=== Your instructions ===
Recast the part of the material that opens with the line containing "Click parcel 852 label" and closes with the line containing "Action: 96,11" as a Markdown table with the columns Row and Line, omitting blank lines.

=== The input ===
----------------

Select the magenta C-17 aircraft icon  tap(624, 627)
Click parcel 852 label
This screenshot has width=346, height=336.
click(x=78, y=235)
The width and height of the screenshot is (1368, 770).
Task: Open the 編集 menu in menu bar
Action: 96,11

----------------

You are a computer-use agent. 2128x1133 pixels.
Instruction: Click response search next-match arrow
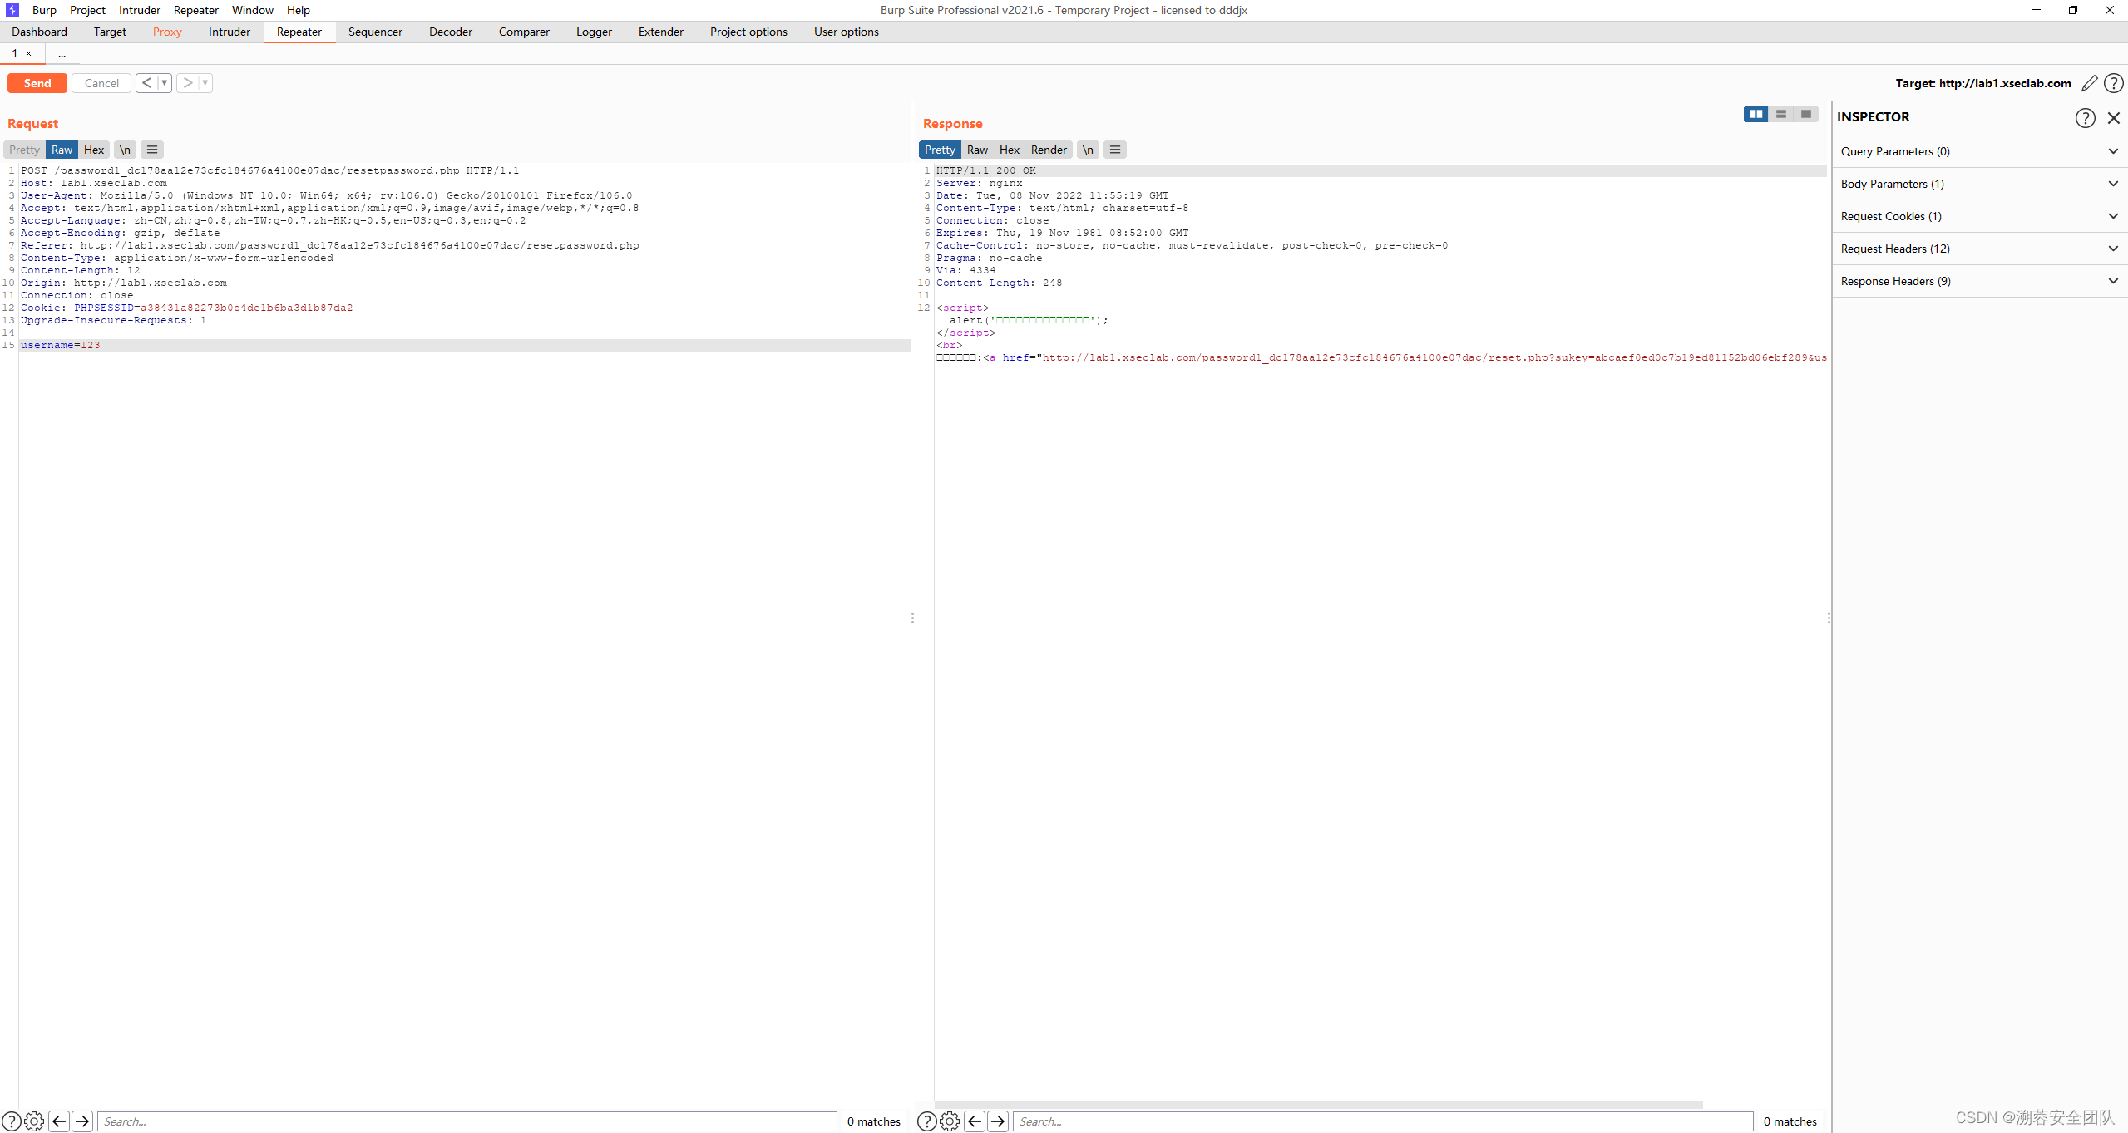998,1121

----------------

=== Complete answer ===
| Row | Line |
|---|---|
| 1 | Click parcel 852 label |
| 2 | This screenshot has width=346, height=336. |
| 3 | click(x=78, y=235) |
| 4 | The width and height of the screenshot is (1368, 770). |
| 5 | Task: Open the 編集 menu in menu bar |
| 6 | Action: 96,11 |